◆ **Required task 1**: From the CPKC automotive article, extract the passage from "Canadian Pacific Kansas City (CPKC)" to "by fourth-quarter 2024.".

***** Page excerpt *****

Canadian Pacific Kansas City/Chris Guss photo.

RAILWAY AGE, JANUARY 2024 ISSUE: How a concept became an innovative new service, thanks to synergies created by CPKC’s transnational network.

Canadian Pacific Kansas City (CPKC) predicted at its 2023 Investor Day that the then-newly formed single-line transnational railroad would by 2028 generate $250 million of synergy revenue growth from its automotive business. “We’ll hit that number in 2025, three years early,” says Jonathan Wahba, Senior Vice President Sales and Marketing. That quarter-billion dollars is a sizable chunk of the overall nearly $800 million in merger synergies CPKC expected to achieve by fourth-quarter 2024.

*****

◆ **Required task 2**: Which lines of the records run from the line with "Given: Click the 振込金額 row label" to the line with "Action: coord(933,815)"? Copy those lines as they stand, and nothing else.

***** Supplied material *****

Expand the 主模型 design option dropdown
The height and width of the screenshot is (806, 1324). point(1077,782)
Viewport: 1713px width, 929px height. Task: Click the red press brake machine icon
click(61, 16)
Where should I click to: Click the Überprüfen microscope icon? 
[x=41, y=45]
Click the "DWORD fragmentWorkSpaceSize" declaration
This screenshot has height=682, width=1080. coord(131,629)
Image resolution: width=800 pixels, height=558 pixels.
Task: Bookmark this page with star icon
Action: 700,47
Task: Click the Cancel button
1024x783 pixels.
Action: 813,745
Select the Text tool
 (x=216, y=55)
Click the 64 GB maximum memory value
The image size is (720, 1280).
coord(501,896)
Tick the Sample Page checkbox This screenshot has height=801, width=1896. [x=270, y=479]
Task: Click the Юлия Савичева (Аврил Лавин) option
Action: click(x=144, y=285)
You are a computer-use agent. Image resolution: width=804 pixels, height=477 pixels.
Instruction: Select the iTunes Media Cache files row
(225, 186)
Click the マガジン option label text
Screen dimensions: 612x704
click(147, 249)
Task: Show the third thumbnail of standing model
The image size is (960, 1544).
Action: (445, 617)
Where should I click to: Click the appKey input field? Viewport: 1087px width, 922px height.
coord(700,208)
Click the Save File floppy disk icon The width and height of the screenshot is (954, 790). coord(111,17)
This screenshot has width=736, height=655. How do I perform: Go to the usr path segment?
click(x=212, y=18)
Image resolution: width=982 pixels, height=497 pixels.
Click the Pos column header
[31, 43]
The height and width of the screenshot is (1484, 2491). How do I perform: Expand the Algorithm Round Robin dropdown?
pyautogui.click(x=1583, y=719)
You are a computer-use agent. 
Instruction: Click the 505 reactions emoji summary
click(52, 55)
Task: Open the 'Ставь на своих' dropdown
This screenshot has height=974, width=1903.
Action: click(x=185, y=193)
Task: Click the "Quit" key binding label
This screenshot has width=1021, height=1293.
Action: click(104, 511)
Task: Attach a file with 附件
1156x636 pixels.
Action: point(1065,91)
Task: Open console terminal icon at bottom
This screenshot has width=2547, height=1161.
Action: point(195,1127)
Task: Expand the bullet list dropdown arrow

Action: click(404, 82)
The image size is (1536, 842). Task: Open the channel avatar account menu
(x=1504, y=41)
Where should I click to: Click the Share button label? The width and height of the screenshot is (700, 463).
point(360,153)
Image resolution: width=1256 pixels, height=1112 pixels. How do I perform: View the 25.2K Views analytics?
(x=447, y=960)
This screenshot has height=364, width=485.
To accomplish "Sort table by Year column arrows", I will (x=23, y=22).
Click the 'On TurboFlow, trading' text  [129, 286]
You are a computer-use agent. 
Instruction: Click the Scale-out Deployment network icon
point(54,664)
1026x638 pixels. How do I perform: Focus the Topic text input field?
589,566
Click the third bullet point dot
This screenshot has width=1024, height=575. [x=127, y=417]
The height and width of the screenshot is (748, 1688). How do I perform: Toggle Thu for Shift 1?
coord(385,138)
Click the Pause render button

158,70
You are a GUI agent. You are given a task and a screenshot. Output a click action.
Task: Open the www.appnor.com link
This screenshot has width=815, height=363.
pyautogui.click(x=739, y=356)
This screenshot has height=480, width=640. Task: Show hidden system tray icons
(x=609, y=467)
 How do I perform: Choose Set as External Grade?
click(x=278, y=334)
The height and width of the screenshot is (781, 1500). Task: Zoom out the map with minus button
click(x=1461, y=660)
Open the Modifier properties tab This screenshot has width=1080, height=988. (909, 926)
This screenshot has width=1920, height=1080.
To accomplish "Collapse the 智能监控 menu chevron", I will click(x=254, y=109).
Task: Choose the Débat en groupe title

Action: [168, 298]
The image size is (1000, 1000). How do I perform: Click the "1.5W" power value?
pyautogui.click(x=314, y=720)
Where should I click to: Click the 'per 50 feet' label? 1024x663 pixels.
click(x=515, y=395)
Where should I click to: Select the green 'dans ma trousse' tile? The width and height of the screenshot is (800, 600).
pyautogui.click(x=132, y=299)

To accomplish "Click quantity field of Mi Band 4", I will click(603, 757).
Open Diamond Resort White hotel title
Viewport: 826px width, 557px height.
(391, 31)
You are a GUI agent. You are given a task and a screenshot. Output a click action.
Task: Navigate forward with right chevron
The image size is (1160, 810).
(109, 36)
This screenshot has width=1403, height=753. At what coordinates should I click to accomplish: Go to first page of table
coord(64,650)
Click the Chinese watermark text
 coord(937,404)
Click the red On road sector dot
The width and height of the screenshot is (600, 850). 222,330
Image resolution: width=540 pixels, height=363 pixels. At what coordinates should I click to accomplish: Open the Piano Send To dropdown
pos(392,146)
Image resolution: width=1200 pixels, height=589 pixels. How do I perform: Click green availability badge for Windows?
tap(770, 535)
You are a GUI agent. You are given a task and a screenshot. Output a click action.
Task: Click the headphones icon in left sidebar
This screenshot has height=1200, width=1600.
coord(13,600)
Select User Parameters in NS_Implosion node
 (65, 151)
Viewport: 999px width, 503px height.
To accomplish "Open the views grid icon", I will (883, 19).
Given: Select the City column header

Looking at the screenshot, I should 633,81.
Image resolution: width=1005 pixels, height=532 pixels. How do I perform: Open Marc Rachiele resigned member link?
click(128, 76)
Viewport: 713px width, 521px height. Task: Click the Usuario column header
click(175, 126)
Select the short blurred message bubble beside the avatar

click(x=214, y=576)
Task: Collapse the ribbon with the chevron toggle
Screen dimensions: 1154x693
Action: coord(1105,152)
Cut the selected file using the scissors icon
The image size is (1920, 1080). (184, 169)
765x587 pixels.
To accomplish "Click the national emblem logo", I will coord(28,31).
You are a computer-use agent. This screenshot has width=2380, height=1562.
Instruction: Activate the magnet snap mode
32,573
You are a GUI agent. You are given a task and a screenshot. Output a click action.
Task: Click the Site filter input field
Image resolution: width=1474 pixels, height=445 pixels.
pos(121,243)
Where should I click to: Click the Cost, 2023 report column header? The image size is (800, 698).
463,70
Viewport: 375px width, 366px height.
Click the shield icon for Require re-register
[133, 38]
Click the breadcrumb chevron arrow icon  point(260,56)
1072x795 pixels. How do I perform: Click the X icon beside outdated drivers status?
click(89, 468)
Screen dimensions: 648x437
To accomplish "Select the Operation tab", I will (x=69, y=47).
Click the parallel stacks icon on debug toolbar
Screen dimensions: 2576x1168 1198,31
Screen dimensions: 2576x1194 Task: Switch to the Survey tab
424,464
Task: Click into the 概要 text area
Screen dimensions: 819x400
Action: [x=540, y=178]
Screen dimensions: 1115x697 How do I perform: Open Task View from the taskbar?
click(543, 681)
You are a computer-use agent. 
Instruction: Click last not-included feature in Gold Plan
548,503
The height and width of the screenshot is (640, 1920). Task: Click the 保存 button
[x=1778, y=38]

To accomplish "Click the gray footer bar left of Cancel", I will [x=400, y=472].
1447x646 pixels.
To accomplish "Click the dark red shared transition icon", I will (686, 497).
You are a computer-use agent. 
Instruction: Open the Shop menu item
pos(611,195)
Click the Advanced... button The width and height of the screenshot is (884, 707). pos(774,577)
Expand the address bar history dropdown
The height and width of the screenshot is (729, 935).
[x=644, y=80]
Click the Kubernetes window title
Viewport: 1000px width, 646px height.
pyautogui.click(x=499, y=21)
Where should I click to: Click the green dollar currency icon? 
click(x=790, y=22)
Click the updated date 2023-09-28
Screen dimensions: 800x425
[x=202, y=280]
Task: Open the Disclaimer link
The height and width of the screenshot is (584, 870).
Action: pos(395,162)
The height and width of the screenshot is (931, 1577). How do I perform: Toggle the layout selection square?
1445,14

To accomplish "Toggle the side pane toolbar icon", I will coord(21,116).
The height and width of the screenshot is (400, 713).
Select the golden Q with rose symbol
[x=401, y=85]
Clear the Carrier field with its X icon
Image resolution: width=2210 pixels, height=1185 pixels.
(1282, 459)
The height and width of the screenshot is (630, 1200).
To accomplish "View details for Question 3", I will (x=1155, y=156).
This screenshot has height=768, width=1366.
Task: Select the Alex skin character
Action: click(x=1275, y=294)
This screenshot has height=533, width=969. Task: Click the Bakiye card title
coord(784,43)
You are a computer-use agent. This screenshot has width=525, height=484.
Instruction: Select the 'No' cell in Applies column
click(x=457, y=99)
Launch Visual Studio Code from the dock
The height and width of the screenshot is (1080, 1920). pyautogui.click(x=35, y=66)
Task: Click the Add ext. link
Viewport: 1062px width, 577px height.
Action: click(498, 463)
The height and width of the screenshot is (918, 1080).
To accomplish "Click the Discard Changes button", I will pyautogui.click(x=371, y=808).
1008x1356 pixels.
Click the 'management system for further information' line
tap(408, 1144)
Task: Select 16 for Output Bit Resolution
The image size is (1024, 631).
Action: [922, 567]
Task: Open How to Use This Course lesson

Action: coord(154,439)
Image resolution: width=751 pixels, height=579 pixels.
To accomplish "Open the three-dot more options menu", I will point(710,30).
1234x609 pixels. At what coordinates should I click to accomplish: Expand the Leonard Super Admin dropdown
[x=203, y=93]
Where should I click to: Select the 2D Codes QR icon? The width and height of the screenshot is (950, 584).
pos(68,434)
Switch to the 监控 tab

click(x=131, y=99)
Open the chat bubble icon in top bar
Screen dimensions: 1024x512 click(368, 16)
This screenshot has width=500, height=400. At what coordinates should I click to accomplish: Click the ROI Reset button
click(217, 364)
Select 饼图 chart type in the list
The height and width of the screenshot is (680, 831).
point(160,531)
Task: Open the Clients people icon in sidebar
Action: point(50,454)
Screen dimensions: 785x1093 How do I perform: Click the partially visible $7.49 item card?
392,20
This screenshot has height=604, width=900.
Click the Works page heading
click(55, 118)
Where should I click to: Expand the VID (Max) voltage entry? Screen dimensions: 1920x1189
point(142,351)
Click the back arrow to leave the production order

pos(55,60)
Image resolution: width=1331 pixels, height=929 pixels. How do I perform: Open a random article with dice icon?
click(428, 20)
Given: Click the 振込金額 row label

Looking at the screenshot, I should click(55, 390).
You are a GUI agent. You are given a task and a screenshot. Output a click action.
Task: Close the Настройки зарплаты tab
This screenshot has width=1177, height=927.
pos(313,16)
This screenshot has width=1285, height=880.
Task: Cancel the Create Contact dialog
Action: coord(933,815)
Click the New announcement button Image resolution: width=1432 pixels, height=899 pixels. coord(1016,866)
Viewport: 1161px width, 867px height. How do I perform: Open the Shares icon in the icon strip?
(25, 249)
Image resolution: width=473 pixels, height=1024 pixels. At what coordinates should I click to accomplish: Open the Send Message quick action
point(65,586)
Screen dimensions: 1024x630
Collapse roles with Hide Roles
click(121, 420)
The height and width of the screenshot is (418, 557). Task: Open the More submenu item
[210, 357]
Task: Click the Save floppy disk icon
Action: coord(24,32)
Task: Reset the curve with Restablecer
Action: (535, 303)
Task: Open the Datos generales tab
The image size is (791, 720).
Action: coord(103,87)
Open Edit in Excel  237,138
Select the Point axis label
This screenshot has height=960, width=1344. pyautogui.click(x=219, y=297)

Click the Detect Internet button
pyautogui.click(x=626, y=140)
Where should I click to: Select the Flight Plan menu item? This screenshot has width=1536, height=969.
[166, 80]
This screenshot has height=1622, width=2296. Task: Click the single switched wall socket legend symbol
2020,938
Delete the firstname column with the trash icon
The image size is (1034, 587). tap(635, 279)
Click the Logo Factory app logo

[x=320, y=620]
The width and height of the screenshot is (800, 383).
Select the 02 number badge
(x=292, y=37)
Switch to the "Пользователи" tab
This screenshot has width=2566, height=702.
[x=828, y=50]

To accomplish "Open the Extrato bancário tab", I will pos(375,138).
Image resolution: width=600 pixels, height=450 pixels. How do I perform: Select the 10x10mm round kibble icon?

*****

◆ **Full response 1**:
Canadian Pacific Kansas City (CPKC) predicted at its 2023 Investor Day that the then-newly formed single-line transnational railroad would by 2028 generate $250 million of synergy revenue growth from its automotive business. “We’ll hit that number in 2025, three years early,” says Jonathan Wahba, Senior Vice President Sales and Marketing. That quarter-billion dollars is a sizable chunk of the overall nearly $800 million in merger synergies CPKC expected to achieve by fourth-quarter 2024.

◆ **Full response 2**:
Given: Click the 振込金額 row label

Looking at the screenshot, I should click(55, 390).
You are a GUI agent. You are given a task and a screenshot. Output a click action.
Task: Close the Настройки зарплаты tab
This screenshot has width=1177, height=927.
pos(313,16)
This screenshot has width=1285, height=880.
Task: Cancel the Create Contact dialog
Action: coord(933,815)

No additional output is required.